ビジネス
2019/1/28 17:30

これからは二足のわらじが当たり前! 税理士が考える「副業」の選び方

働き方が多様化する現代。終身雇用が崩れる一方、ギグエコノミーという新しい働き方が広がっています。副業も変化しており、「複業(複数の仕事を生業とする)」という考え方も発展しています。読者のなかにもすでに副業をされている方がいるかもしれませんが、私たちはこれからどうやって副業をしながら働いていけばよいのでしょうか? お金の問題に詳しい税理士・木下勇人さんに副業の意義や選び方、収入の管理、納税についてお話を聞きました。

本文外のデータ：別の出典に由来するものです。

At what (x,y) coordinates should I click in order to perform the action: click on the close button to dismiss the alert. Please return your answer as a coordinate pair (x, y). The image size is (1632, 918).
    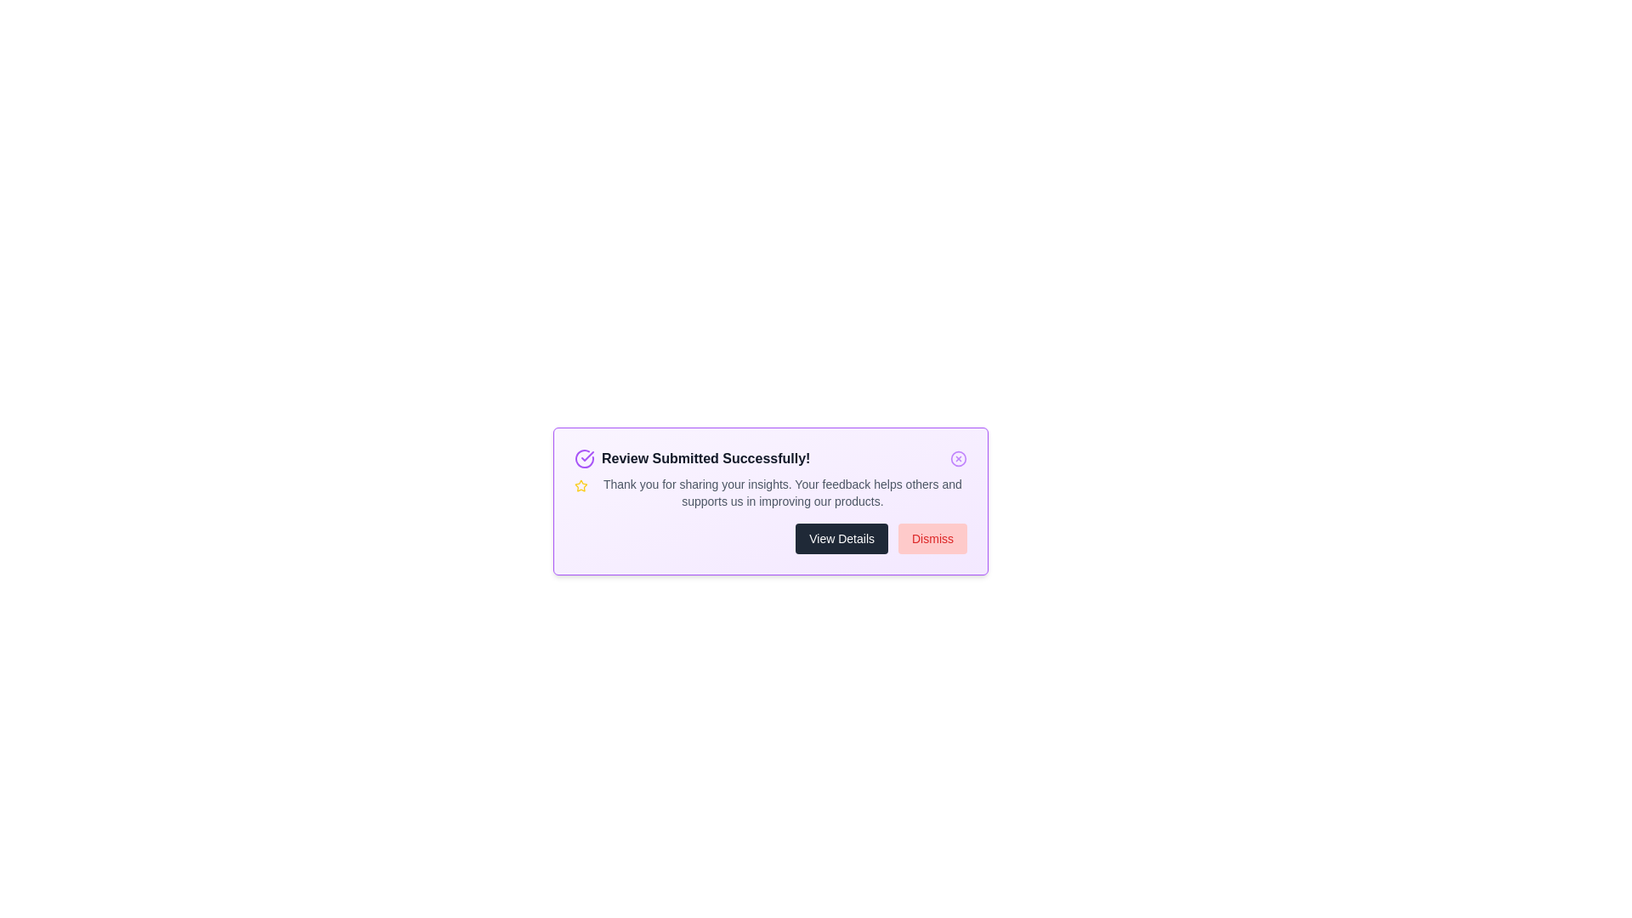
    Looking at the image, I should click on (959, 459).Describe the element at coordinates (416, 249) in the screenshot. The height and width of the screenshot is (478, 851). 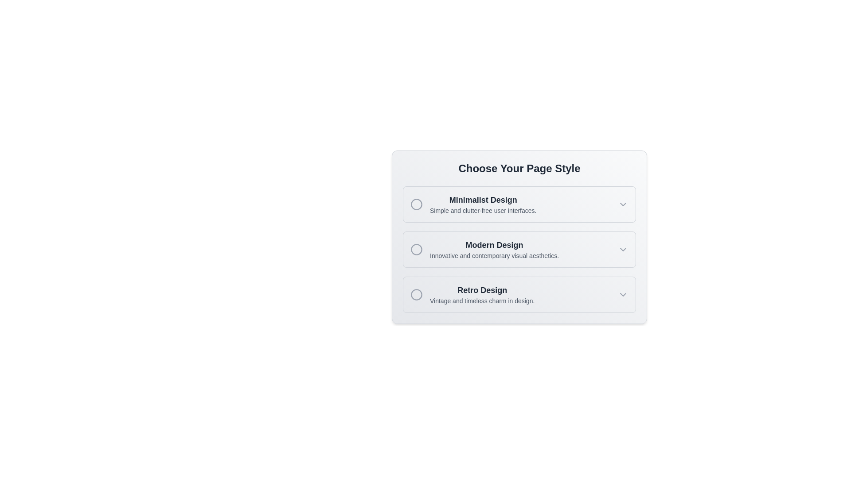
I see `the circular radio button indicator located to the left of the text 'Modern Design'` at that location.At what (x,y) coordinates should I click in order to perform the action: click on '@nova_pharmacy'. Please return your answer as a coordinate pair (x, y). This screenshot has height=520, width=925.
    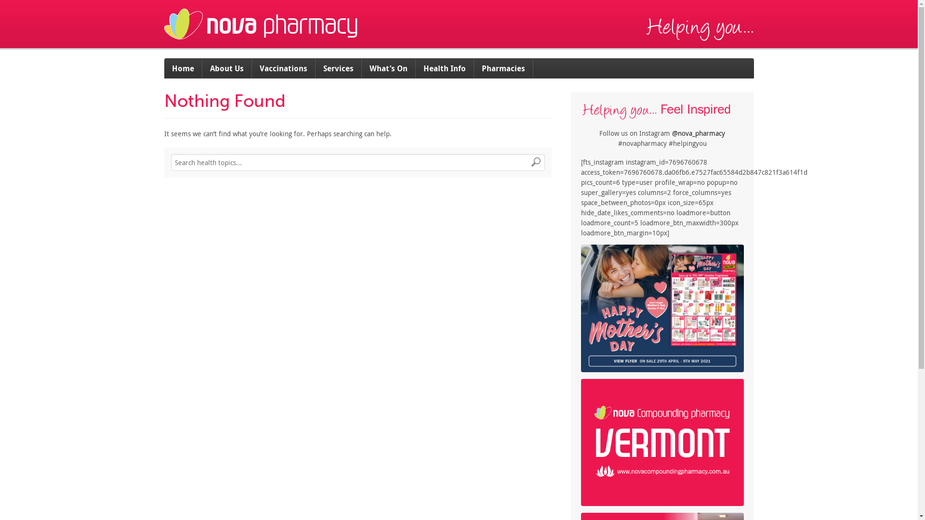
    Looking at the image, I should click on (698, 133).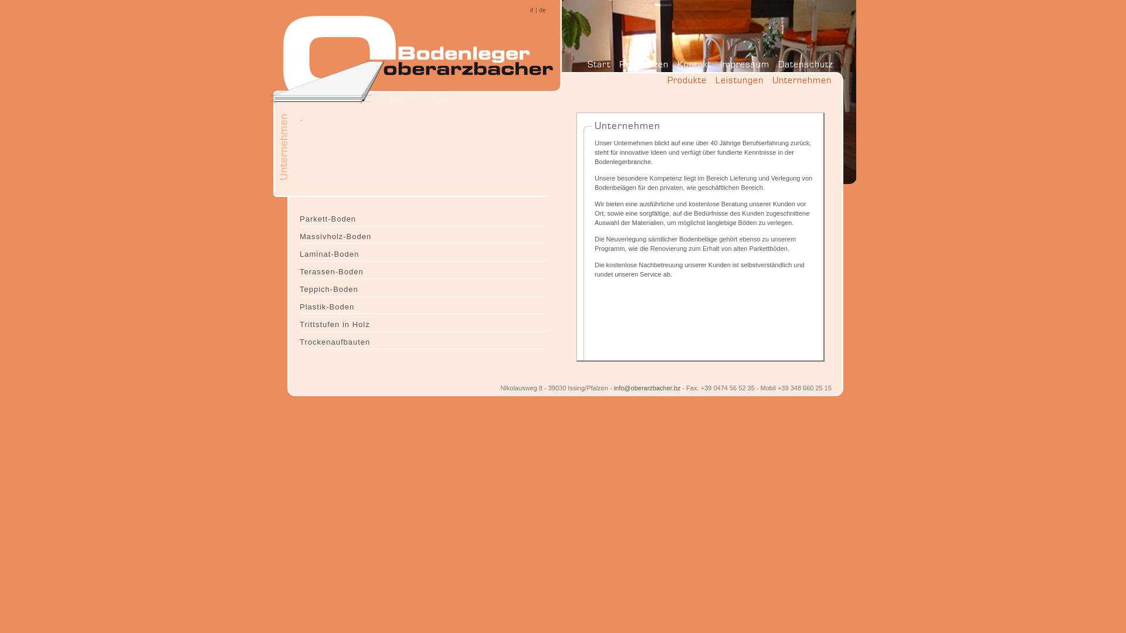  Describe the element at coordinates (422, 217) in the screenshot. I see `'Parkett-Boden'` at that location.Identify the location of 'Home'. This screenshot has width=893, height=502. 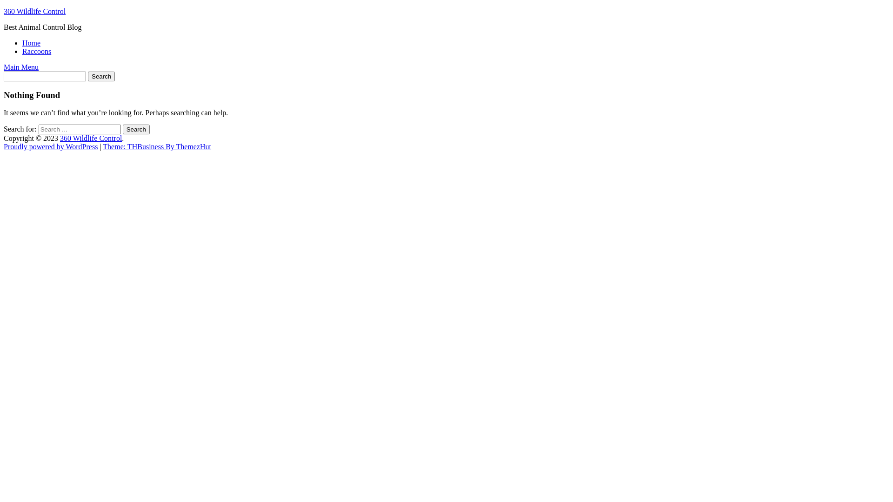
(31, 43).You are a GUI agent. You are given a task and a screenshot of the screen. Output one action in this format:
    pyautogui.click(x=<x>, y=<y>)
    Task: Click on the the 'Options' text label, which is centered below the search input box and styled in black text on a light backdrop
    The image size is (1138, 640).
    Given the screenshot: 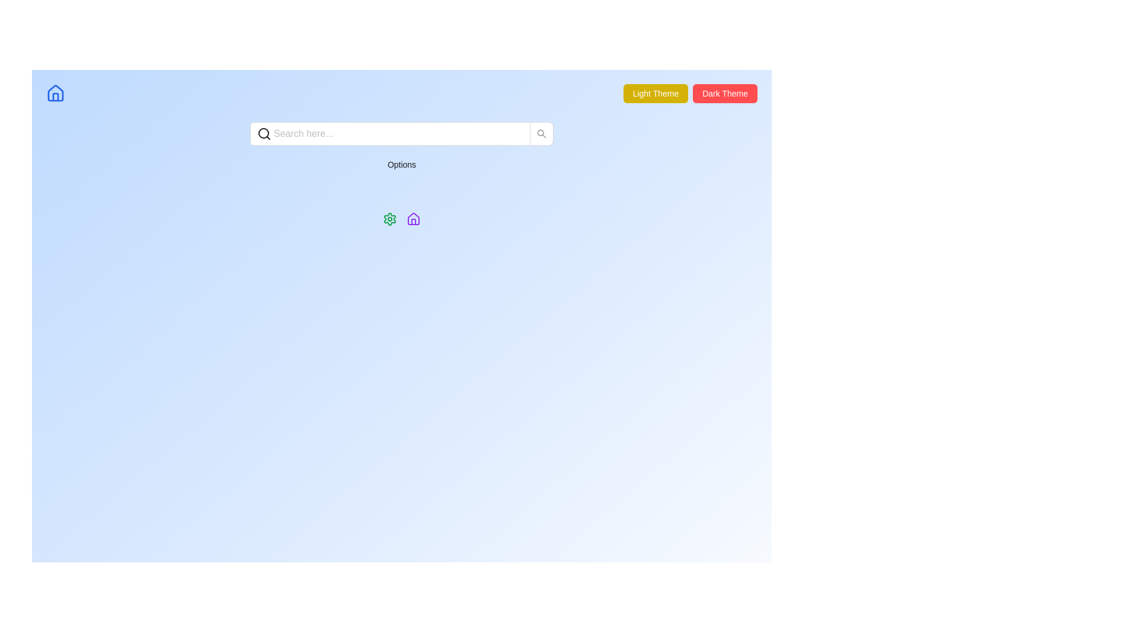 What is the action you would take?
    pyautogui.click(x=401, y=148)
     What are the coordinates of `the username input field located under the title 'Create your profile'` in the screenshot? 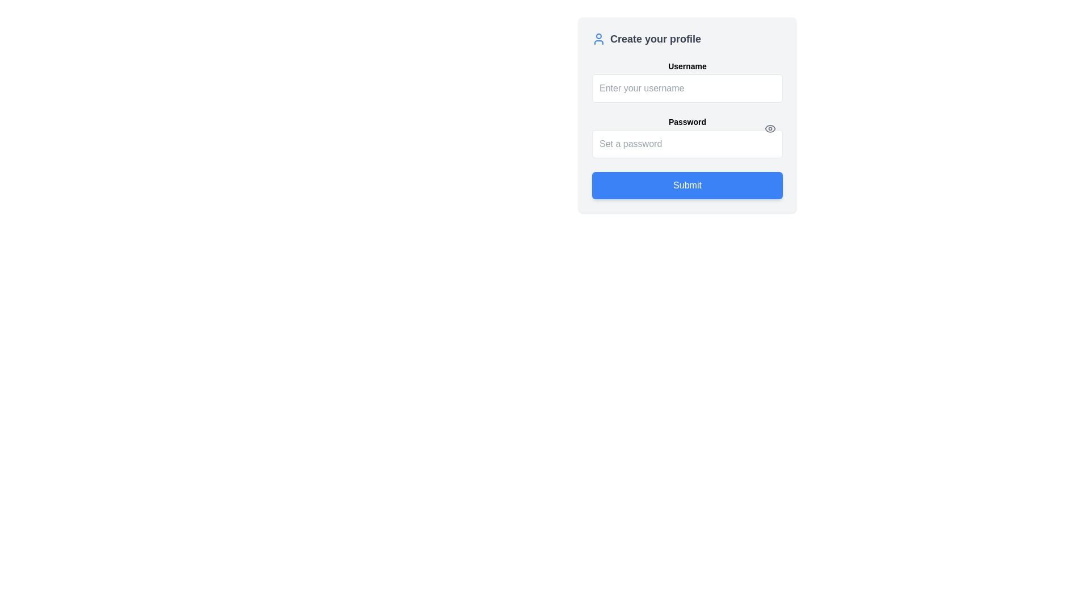 It's located at (686, 81).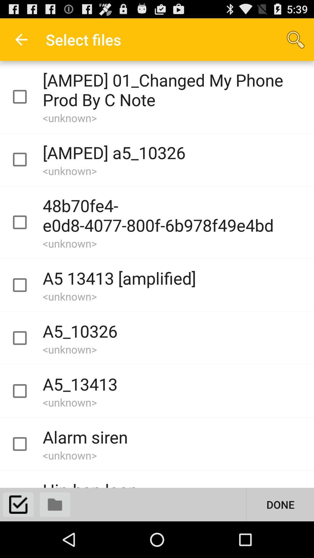 Image resolution: width=314 pixels, height=558 pixels. What do you see at coordinates (280, 504) in the screenshot?
I see `the item to the right of hip-hop loop item` at bounding box center [280, 504].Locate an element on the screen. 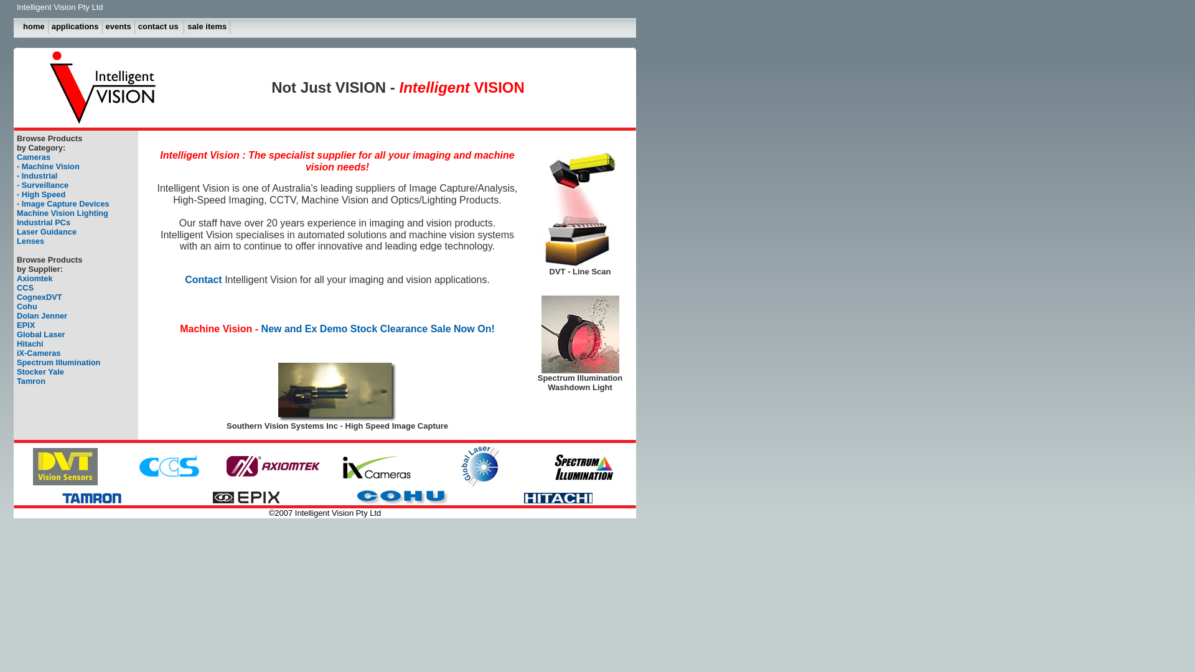 The width and height of the screenshot is (1195, 672). 'sale items' is located at coordinates (184, 27).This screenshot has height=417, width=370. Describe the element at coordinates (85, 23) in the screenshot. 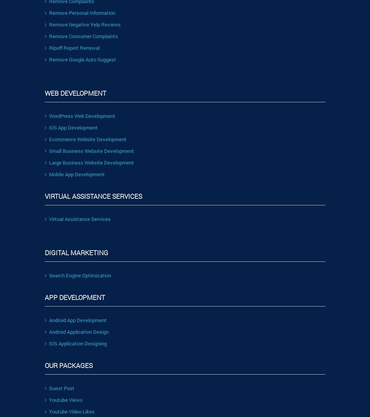

I see `'Remove Negative Yelp Reviews'` at that location.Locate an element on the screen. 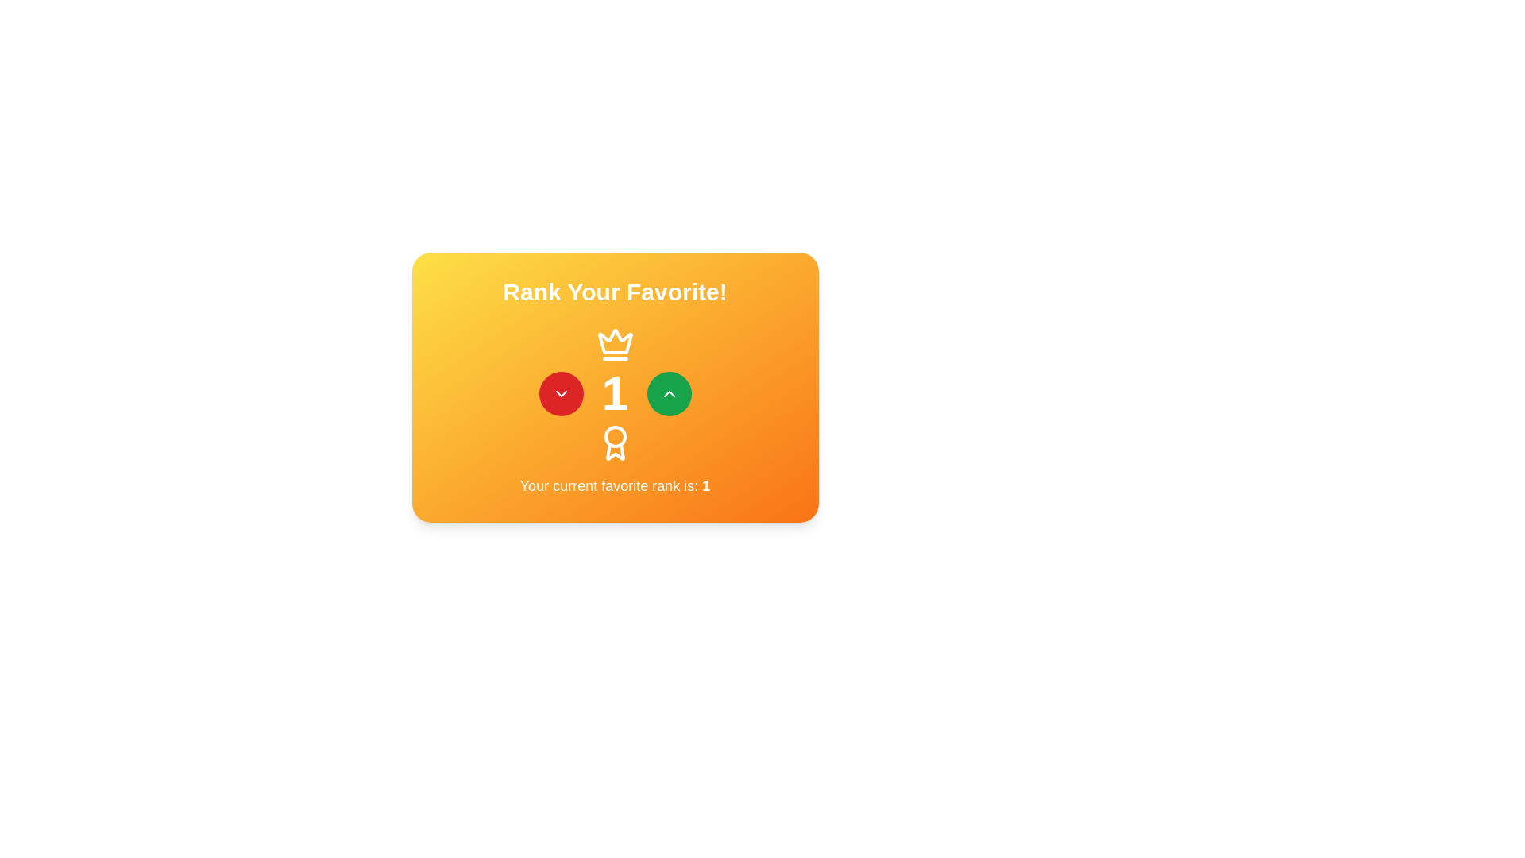 Image resolution: width=1525 pixels, height=858 pixels. the button located to the right of the digit '1', which is used to increase the rank of the item, to change its color is located at coordinates (669, 393).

↑税理士法人レディング 公認会計士・税理士、木下勇人さん

 

副業の意識がないと取り残される時代に

――社員の副業を認める企業は増えているのでしょうか?

 

木下勇人さん(以下:木下) リクルートキャリアが行った2018年の調査では、28.8%の企業が副業や兼業を容認・推進していることが判明しました。これは17年の調査から5.9ポイント増加しているのですが、逆に言うと、71.2%の企業は副業や兼業を禁止しています。「新しさ」を掲げる一部の上場企業やIT企業が、PRの一貫で副業を認めるケースが少し出てきましたが、全体的には「副業はダメ」というのが企業や国の考えだと思ってよいでしょう。

 

労働基準法でも決められているのですが、サラリーマンは雇用されている企業に対して「誠心誠意、会社の収益確保に従事する」ということを守らなければいけません。そうなると、会社外の副業でお金を稼ぐということは、なかなか許してもらえないんです。

 

しかし、個人的には、この流れもやがて変わっていくだろうと思っています。実際、国にしても企業にしても、最後まで国民や社員の面倒を見ることが難しくなっています。生涯貢献した企業の退職金だって少ない。あるいは、企業そのものが倒産する可能性すらあります。また、AIがもっと発展・普及すれば、企業側が雇う社員の数はもっと少なくなるかもしれません。

 

このように考えると、自分で少しずつ稼いでいくしかありません。昔のように「その会社で一生を遂げる」という意識ではダメ。「あれもやりながら、これもやりながら」といった柔軟な姿勢でお金を稼いでいかなくてはいけない時代になっていくはずだと思います。

 

逆に、このような意識がない人はこれから先、取り残されることがあるかもしれません。もしサラリーマンとして、最低限のお金を稼げているのであれば、ローリスクの副業からどんどん始めていくべきだと私は考えています。

 

税理士が考えるオススメの副業とは?

――おススメの副業はありますか?

 

木下 簡単に稼げそうな副業の多くは、すでに人が群がっているんですよね。例えば、アフィリエイト、アドセンス、ネットショップ、YouTuberなどは、いまから始めてみても「ときすでに遅し」で、期待するほど儲かりません。ただし、すべての人がダメという訳でなく、もしかすると感覚的に合う方がいるかもしれません。しかし、早い時期に手を出した人たちが儲けているので、後続の人たちにとってはなかなか難しいと思います。ただ、それでもやらないよりはマシだと思います。

 

まずは、「言われたことしかやらない」という発想から抜け出して、自分の時間を投資する意味でやっておくに越したことはありません。また、会社での仕事以外の視点も得られるので、頭が柔軟になり、気分転換にもなり、会社での仕事によい効果をもたらすかもしれません。

 

――インターネット以外の副業でもよいのでしょうか?

 

木下 もちろんです。オススメはホテルやビルなどの24時間体制の施設での宿直や運転代行です。寝不足にならないように注意しなければなりませんが。

 

――副業に向いていないと思う仕事は?

 

木下 まずはアンケートモニター。パートさんにとっては結構いい仕事みたいですけれど、メールチェックの作業に時間がかかる割に薄給のようです。したがって、時間がないサラリーマンには不向きだと言えます。

 

土日などに働く引っ越しのスタッフもオススメできません。賃金がよく、求人も多いので、魅力的な仕事に映りますが、体力的に相当厳しいでしょう。よほど体力に自信がなければ避けるべきといえます。

 

あとは自らが個人店舗となって「仕入れて転売して稼ぐ」という仕事。一見よさそうですけど、これは普通の卸売り業者と同じように、仕入れと在庫を抱えるリスクが伴います。なので、仕入れ値と利幅、売れ行き動向について見定められないと大変なことになります。素人でも難しい部分もありますし、本業の間にやる仕事としては難しいでしょう。

 

やはり、あくまでも副業ですから、たとえ賃金が低くても、本業に支障をきたさない程度のものがよいと思います。